One of the web’s largest marketplaces for stolen card data has been hacked, leading to the theft the second time over of more than 26 million cards.
A source shared the news with security researcher Brian Krebs, whose name and likeness have been used for years by the administrators of the online BriansClub store.
It is claimed that the trove includes credit and debit card details stolen from bricks-and-mortar retailers from the past four years, including eight million uploaded so far in 2019.
The binary data could allow hackers to create fake magstripe cards with which to fraudulently purchase goods in stores. Although the roll-out of EMV is intended to put an end to this practice, there are still enough merchants and cardholders using the legacy cards to make such forums a going concern.

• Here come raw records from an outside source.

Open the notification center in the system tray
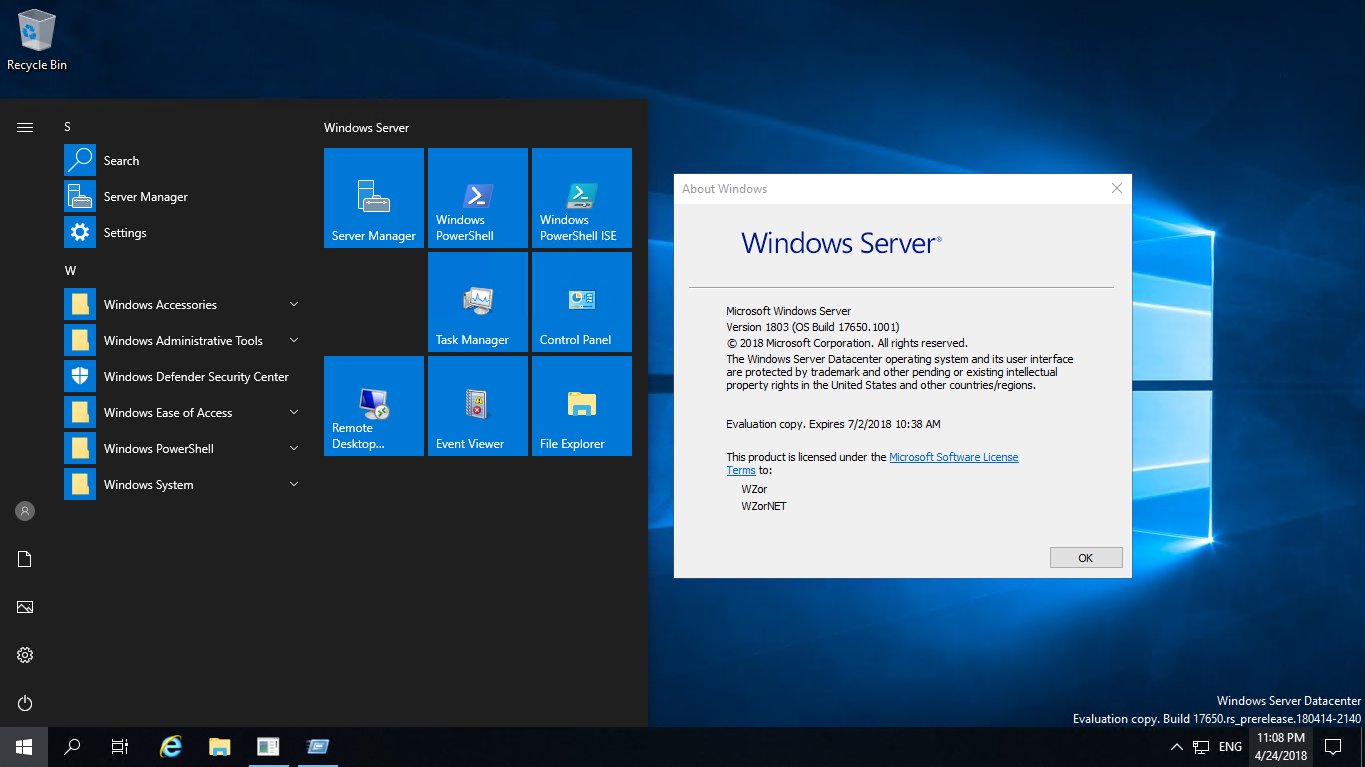Screen dimensions: 1365x767 tap(1333, 746)
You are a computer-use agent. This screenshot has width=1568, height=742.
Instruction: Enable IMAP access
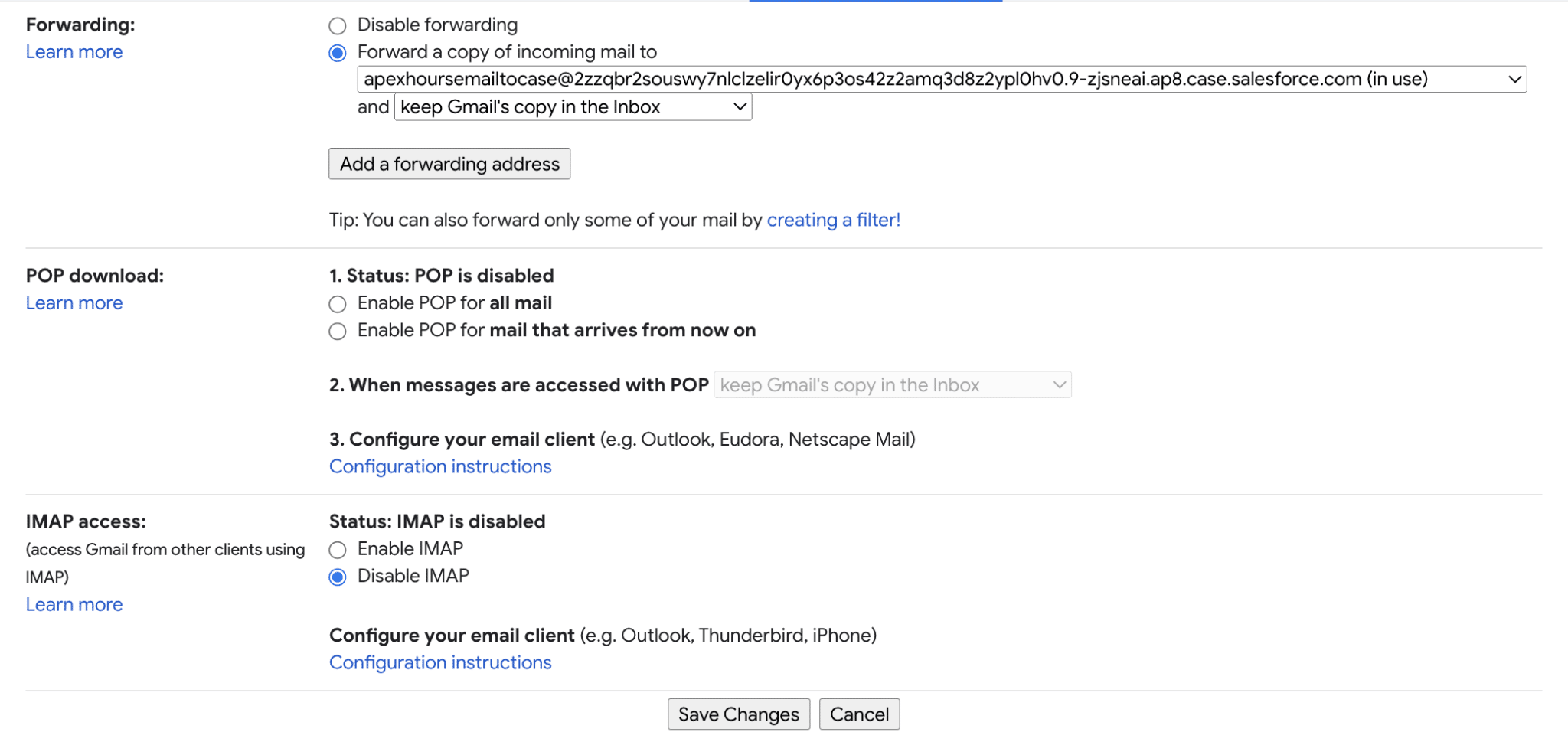coord(338,549)
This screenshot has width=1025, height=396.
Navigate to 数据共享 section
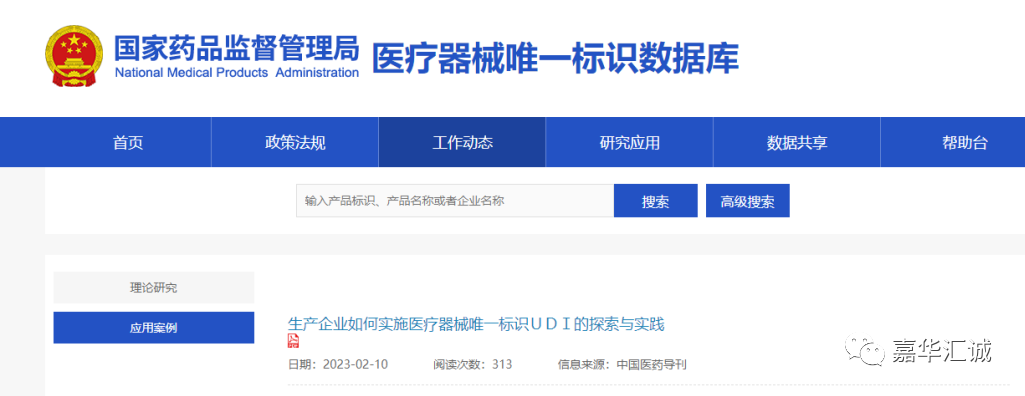[x=797, y=142]
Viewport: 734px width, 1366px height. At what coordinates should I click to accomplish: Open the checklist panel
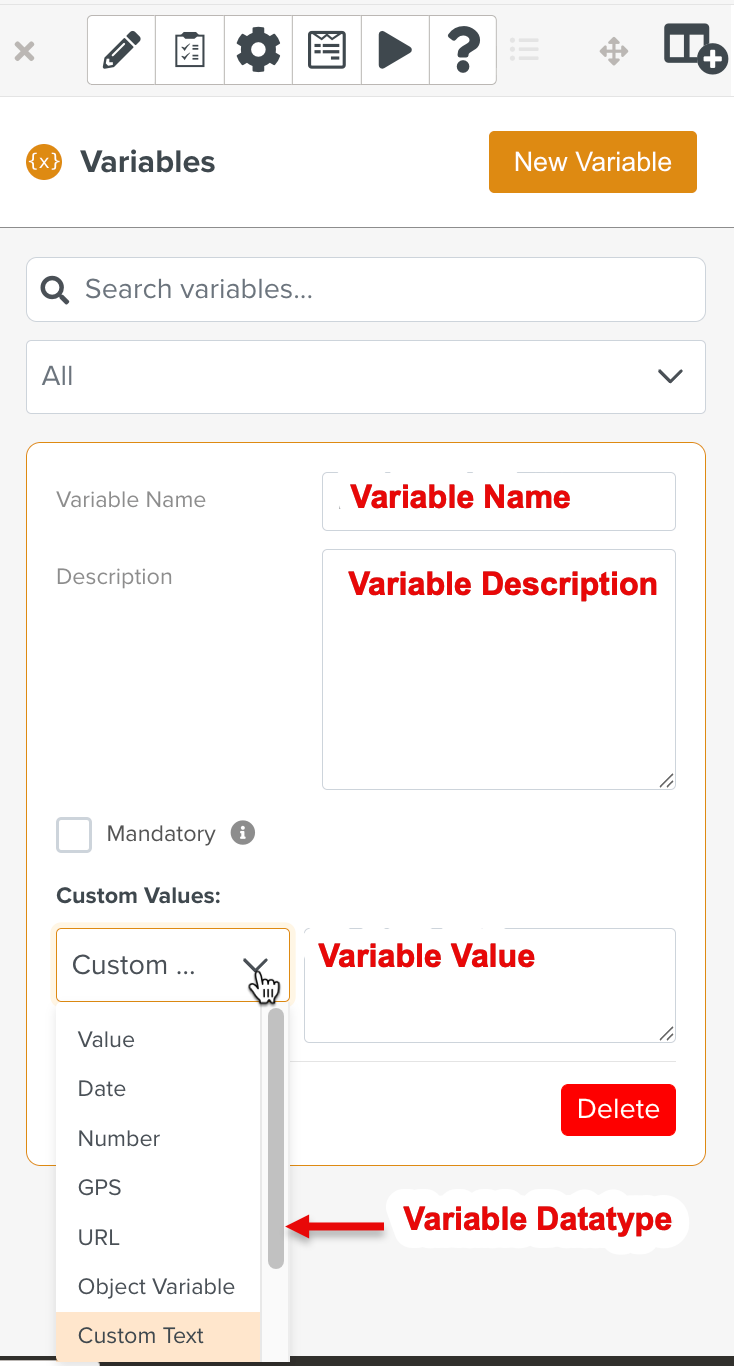[x=189, y=50]
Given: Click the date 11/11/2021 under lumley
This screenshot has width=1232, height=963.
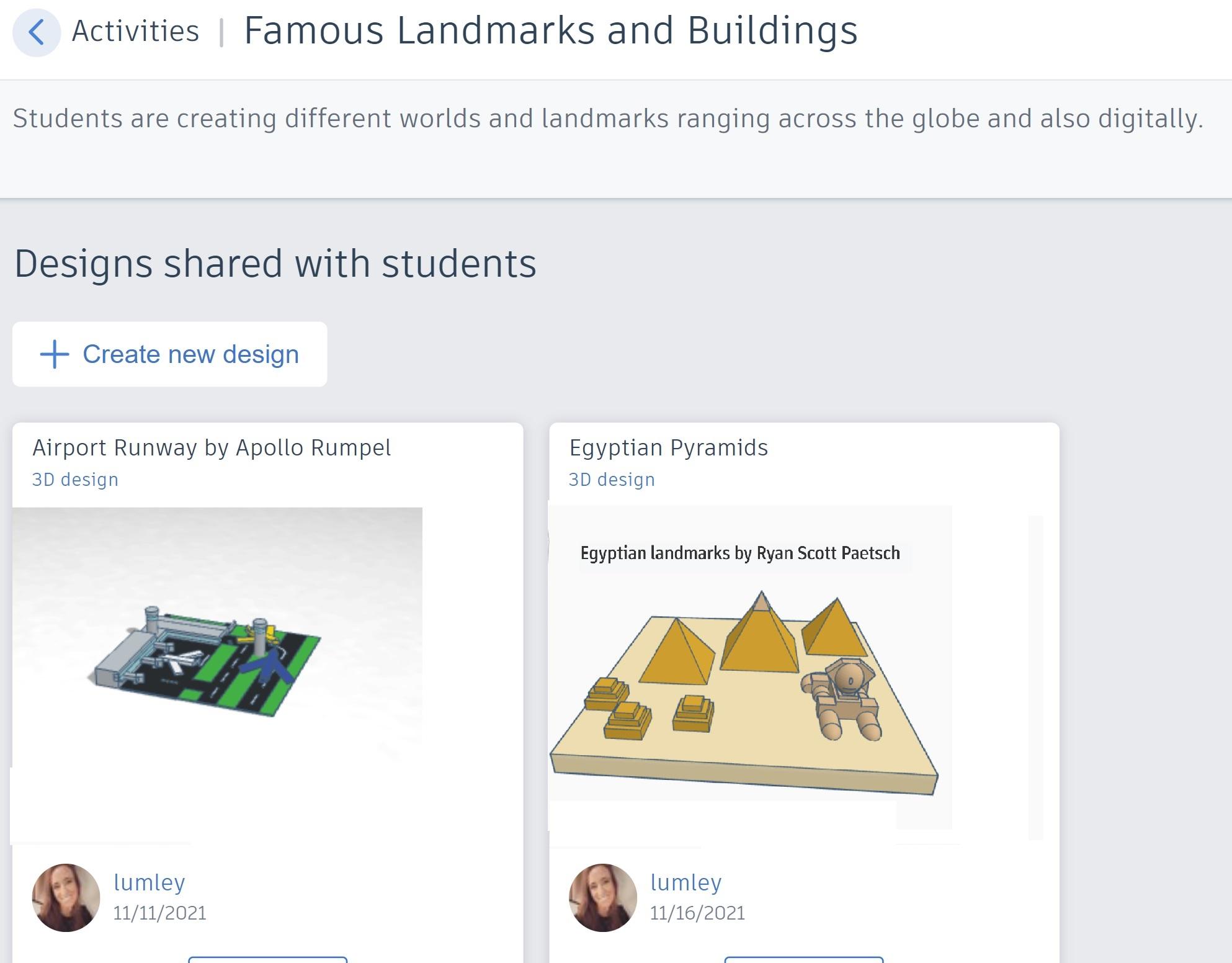Looking at the screenshot, I should [161, 913].
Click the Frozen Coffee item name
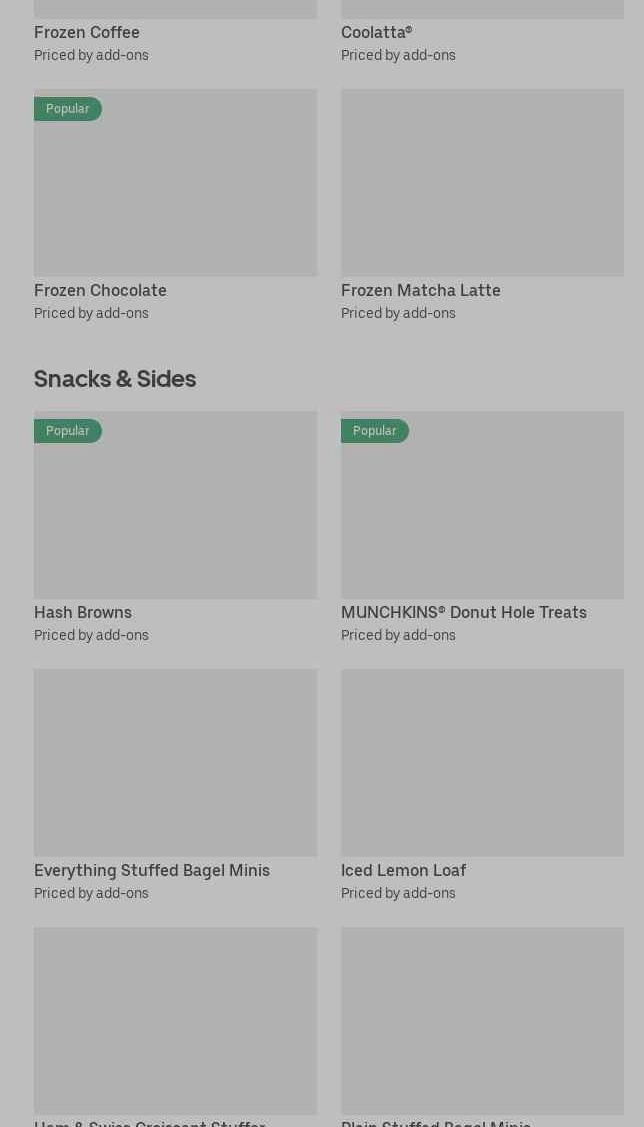This screenshot has width=644, height=1127. tap(87, 32)
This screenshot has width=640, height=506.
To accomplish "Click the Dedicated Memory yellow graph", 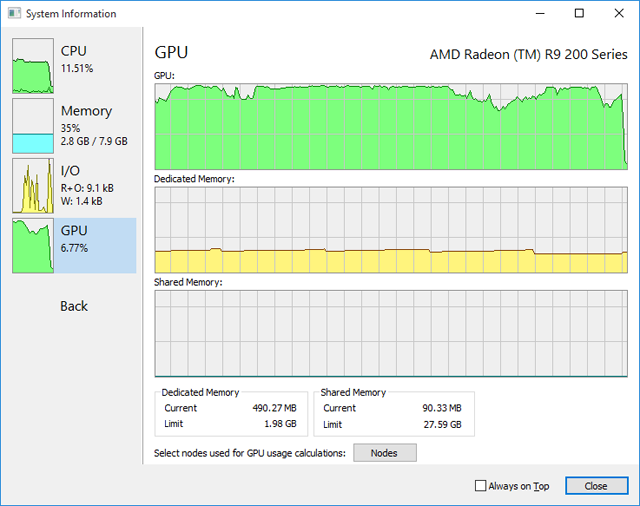I will (x=391, y=230).
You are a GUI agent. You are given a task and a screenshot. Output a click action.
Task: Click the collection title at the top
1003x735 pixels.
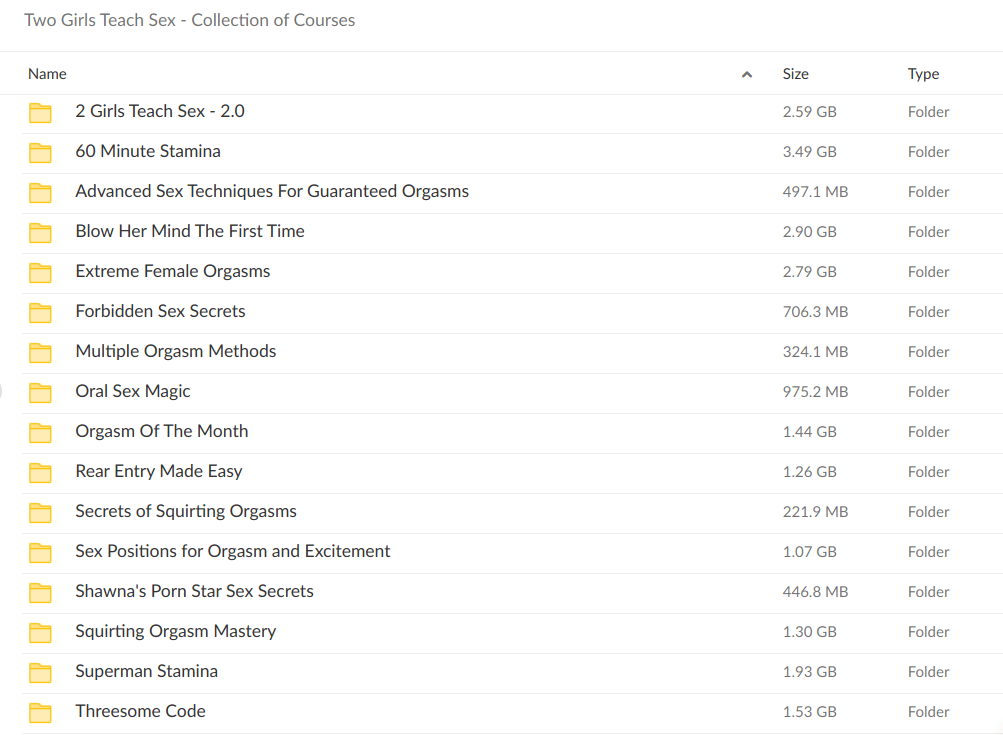click(189, 20)
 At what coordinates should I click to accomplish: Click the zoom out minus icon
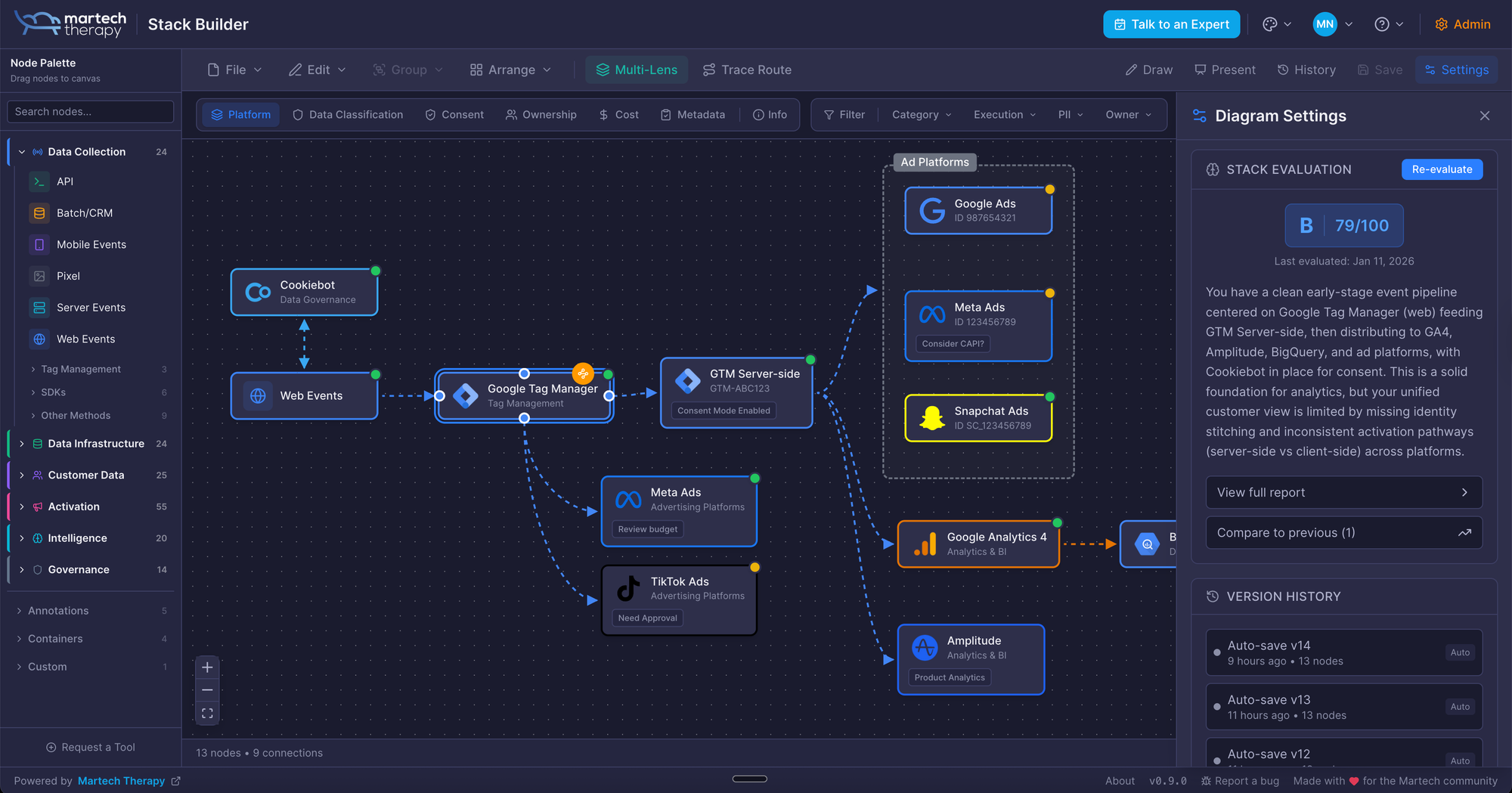tap(207, 690)
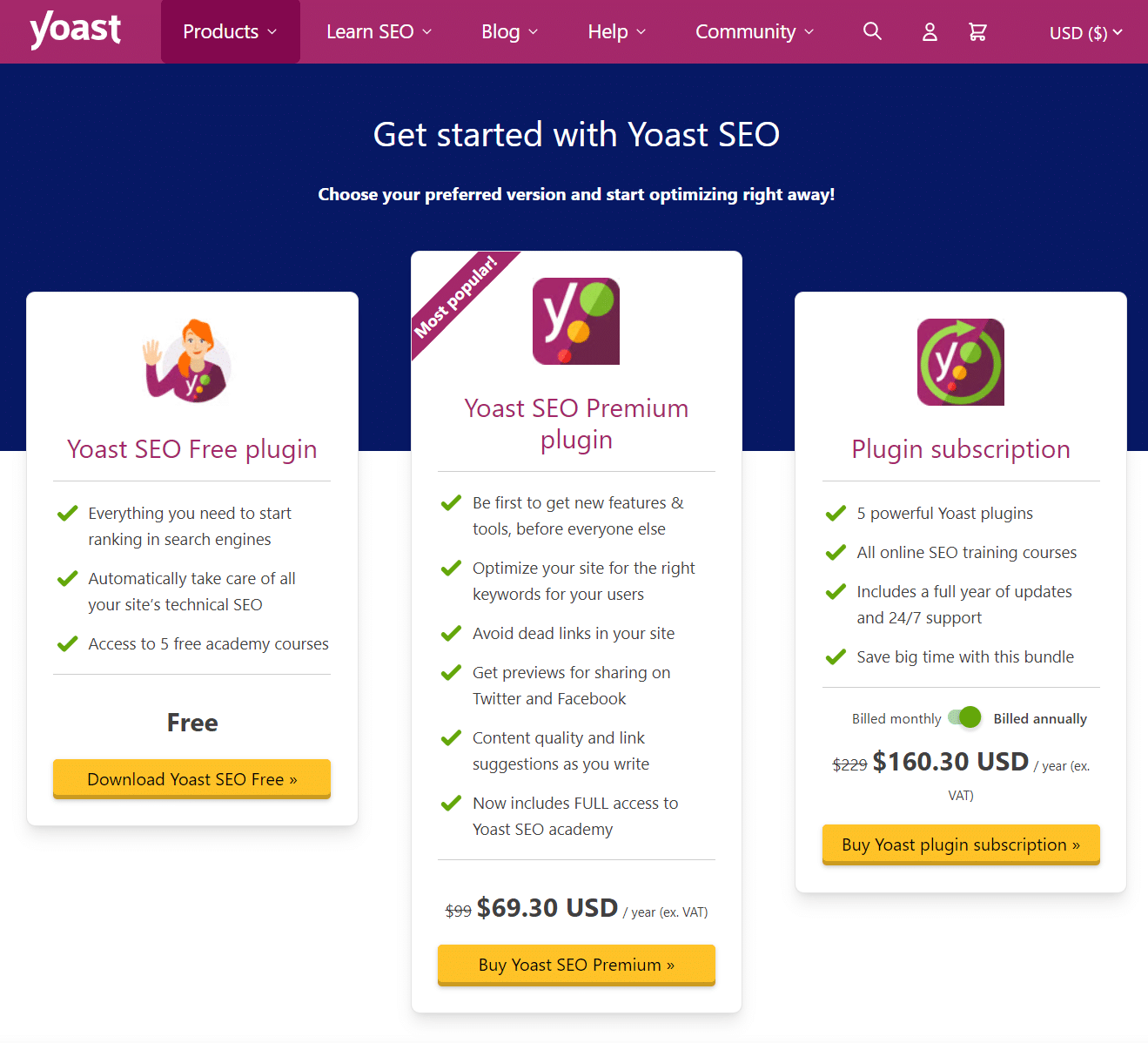Click the Yoast SEO Premium plugin logo
The width and height of the screenshot is (1148, 1043).
point(575,320)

In fact, Krebs calculated that with cardholder losses estimated at $500 per card, BriansClub could have generated as much as $4 billion in losses from the roughly nine million cards it has sold to fraudsters since 2015.
Tim Mackey, principal security strategist at Synopsys, argued that whether you’re running a global enterprise, a small business or an underground carding forum, there are several shared cybersecurity truths.
“First, the attackers define the rules of the attack and the best you can do is defend against their actions. Second, the only data ever taken is data available for the taking. When designing your data collection and storage procedures, it’s critical to look at all data operations through the lens of what would happen if there was absolutely nothing preventing your biggest competitor or worst enemy from downloading that data,” he explained.
“Is all the data appropriately encrypted? Are all access attempts audited? Is modification controlled? For these questions, and many more, the next question becomes one of “how,” and it’s how you approach these questions and their answers which distinguishes a successful cybersecurity initiative from one likely to make the news for the wrong reasons."